··· Data shown
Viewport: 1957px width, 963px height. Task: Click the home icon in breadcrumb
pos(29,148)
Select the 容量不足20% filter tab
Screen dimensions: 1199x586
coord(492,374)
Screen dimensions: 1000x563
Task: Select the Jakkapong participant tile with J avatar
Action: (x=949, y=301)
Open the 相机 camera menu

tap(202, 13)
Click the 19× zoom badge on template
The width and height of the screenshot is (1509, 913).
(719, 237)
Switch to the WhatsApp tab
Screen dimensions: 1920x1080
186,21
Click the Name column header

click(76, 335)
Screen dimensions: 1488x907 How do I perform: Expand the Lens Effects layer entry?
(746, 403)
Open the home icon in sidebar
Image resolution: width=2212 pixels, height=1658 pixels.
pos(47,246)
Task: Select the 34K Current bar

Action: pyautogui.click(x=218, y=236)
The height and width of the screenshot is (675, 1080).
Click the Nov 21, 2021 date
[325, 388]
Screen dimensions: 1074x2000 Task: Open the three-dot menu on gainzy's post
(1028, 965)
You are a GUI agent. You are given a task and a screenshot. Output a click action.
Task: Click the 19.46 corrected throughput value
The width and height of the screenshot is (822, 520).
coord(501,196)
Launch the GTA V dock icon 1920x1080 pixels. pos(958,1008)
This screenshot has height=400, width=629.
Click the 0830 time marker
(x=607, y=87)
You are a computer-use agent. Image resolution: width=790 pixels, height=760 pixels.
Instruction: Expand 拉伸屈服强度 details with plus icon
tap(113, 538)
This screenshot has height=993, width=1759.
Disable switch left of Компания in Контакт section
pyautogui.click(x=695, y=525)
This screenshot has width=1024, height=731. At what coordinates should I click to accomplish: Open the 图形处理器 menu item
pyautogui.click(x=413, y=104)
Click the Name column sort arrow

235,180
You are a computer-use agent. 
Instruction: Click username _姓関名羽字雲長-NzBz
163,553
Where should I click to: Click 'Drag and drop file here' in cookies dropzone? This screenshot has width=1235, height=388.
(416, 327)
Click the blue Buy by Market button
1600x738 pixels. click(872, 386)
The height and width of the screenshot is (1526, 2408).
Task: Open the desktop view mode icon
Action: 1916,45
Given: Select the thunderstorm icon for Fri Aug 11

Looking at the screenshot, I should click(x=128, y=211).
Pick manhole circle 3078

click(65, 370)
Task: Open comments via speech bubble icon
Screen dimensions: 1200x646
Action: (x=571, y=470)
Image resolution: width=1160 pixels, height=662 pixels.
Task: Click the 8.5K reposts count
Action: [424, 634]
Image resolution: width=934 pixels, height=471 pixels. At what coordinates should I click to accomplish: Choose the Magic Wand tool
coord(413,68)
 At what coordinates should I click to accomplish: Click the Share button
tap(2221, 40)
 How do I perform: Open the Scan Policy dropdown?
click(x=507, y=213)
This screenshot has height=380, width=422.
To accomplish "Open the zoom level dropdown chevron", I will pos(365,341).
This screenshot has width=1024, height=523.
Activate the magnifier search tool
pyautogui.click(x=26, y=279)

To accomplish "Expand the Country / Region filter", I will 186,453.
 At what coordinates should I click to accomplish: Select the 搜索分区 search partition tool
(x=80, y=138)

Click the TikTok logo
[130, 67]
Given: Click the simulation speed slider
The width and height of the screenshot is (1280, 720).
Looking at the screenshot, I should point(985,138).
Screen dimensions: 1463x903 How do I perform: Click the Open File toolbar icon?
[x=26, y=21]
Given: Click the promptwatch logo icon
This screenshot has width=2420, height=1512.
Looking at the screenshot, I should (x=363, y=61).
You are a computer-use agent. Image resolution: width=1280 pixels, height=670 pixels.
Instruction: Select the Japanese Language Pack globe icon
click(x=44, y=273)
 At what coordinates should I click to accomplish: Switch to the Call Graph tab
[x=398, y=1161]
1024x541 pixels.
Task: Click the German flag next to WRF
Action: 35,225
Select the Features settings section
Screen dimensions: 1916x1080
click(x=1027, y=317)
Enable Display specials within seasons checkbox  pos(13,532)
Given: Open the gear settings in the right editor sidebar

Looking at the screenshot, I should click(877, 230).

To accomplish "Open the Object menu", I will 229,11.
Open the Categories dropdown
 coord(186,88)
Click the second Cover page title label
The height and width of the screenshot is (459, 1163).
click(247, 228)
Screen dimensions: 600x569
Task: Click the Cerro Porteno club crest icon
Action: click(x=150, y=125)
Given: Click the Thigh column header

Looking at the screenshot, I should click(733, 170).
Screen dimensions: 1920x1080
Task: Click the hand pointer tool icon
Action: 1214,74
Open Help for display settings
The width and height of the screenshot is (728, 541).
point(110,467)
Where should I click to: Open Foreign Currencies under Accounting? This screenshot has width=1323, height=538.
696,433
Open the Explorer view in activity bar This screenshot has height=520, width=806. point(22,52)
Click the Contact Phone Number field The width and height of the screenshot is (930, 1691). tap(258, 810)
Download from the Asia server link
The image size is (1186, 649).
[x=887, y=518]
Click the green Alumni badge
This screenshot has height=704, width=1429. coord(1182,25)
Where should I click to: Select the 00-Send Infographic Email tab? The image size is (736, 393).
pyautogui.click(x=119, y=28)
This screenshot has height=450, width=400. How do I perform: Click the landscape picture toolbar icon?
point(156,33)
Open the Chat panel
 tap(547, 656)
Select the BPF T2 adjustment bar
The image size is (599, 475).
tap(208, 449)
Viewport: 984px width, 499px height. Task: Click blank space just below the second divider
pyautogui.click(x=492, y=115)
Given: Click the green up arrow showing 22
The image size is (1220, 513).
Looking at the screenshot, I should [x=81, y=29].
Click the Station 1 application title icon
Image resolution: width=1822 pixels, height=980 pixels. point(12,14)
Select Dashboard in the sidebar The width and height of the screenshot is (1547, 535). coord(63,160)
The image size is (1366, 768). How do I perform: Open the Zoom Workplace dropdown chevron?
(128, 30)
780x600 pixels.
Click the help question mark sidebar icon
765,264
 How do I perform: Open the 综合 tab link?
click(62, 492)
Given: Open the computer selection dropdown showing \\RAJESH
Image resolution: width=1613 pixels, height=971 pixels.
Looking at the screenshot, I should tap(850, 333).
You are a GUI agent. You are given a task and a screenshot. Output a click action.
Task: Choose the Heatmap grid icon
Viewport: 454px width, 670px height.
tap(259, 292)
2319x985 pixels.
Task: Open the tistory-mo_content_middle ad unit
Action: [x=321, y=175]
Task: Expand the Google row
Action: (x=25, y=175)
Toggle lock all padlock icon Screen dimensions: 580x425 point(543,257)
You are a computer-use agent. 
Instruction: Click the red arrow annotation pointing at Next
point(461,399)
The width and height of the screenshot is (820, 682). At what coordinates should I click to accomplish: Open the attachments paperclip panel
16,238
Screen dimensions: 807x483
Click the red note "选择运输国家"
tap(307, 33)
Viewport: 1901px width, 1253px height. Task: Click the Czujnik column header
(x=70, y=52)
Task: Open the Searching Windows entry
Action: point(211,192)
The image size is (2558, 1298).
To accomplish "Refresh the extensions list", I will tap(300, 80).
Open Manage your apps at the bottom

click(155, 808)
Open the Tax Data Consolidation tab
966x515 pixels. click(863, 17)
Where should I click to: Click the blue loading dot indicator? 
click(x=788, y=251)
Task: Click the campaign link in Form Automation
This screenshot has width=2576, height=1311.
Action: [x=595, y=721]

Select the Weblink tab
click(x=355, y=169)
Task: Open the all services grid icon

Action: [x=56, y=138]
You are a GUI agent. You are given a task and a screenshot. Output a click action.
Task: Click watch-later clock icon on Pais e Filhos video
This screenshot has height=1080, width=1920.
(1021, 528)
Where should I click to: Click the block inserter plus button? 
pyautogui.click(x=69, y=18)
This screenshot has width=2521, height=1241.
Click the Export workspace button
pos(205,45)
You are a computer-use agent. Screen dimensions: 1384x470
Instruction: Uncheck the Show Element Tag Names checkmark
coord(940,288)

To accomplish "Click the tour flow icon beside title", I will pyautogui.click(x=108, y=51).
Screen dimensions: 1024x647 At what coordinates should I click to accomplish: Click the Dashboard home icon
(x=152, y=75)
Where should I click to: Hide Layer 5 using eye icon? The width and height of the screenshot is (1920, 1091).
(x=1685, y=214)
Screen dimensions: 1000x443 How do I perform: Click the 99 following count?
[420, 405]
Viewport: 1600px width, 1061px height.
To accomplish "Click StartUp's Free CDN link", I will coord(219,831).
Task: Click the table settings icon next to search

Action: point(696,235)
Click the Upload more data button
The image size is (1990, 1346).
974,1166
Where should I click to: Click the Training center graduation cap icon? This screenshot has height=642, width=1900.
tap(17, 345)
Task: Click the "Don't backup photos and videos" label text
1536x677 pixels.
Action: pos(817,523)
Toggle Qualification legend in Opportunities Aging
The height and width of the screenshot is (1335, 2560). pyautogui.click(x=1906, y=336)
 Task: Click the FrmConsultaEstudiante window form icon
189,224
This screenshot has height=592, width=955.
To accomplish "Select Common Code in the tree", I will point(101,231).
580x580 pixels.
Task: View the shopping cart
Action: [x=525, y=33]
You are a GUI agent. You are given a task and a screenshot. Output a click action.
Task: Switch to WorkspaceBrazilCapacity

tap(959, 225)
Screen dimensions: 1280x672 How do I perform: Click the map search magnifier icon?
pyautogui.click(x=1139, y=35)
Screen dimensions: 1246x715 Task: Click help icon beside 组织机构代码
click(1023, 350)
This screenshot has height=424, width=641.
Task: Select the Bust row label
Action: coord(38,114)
······
* [Directive]
Copy out the rows from the line that contains "At what coordinates should I click to accomplish: Select" through the line that contains "pyautogui.click(x=119, y=28)", swapping "dropdown" for "menu" and leaving everything else unchanged.

* [Result for this task]
 At what coordinates should I click to accomplish: Select the 搜索分区 search partition tool
(x=80, y=138)

Click the TikTok logo
[130, 67]
Given: Click the simulation speed slider
The width and height of the screenshot is (1280, 720).
Looking at the screenshot, I should point(985,138).
Screen dimensions: 1463x903 How do I perform: Click the Open File toolbar icon?
[x=26, y=21]
Given: Click the promptwatch logo icon
This screenshot has width=2420, height=1512.
Looking at the screenshot, I should (x=363, y=61).
You are a computer-use agent. Image resolution: width=1280 pixels, height=670 pixels.
Instruction: Select the Japanese Language Pack globe icon
click(x=44, y=273)
 At what coordinates should I click to accomplish: Switch to the Call Graph tab
[x=398, y=1161]
1024x541 pixels.
Task: Click the German flag next to WRF
Action: 35,225
Select the Features settings section
Screen dimensions: 1916x1080
click(x=1027, y=317)
Enable Display specials within seasons checkbox  pos(13,532)
Given: Open the gear settings in the right editor sidebar

Looking at the screenshot, I should click(877, 230).

To accomplish "Open the Object menu", I will 229,11.
Open the Categories menu
 coord(186,88)
Click the second Cover page title label
The height and width of the screenshot is (459, 1163).
click(247, 228)
Screen dimensions: 600x569
Task: Click the Cerro Porteno club crest icon
Action: click(x=150, y=125)
Given: Click the Thigh column header

Looking at the screenshot, I should click(733, 170).
Screen dimensions: 1920x1080
Task: Click the hand pointer tool icon
Action: 1214,74
Open Help for display settings
The width and height of the screenshot is (728, 541).
point(110,467)
Where should I click to: Open Foreign Currencies under Accounting? This screenshot has width=1323, height=538.
696,433
Open the Explorer view in activity bar This screenshot has height=520, width=806. point(22,52)
Click the Contact Phone Number field The width and height of the screenshot is (930, 1691). tap(258, 810)
Download from the Asia server link
The image size is (1186, 649).
[x=887, y=518]
Click the green Alumni badge
This screenshot has height=704, width=1429. coord(1182,25)
Where should I click to: Select the 00-Send Infographic Email tab? The image size is (736, 393).
pyautogui.click(x=119, y=28)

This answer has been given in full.